* Begin RECORD SET *

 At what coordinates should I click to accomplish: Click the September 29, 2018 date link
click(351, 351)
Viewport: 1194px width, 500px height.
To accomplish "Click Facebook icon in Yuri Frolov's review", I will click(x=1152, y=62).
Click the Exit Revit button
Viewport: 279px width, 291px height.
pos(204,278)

* End RECORD SET *

__GIVEN TASK__. Render every line of the items above as a Markdown table with the columns No. and Line, numbering each row and leaving out blank lines.

__ANSWER FOR THE TASK__.
| No. | Line |
|---|---|
| 1 |  At what coordinates should I click to accomplish: Click the September 29, 2018 date link |
| 2 | click(351, 351) |
| 3 | Viewport: 1194px width, 500px height. |
| 4 | To accomplish "Click Facebook icon in Yuri Frolov's review", I will click(x=1152, y=62). |
| 5 | Click the Exit Revit button |
| 6 | Viewport: 279px width, 291px height. |
| 7 | pos(204,278) |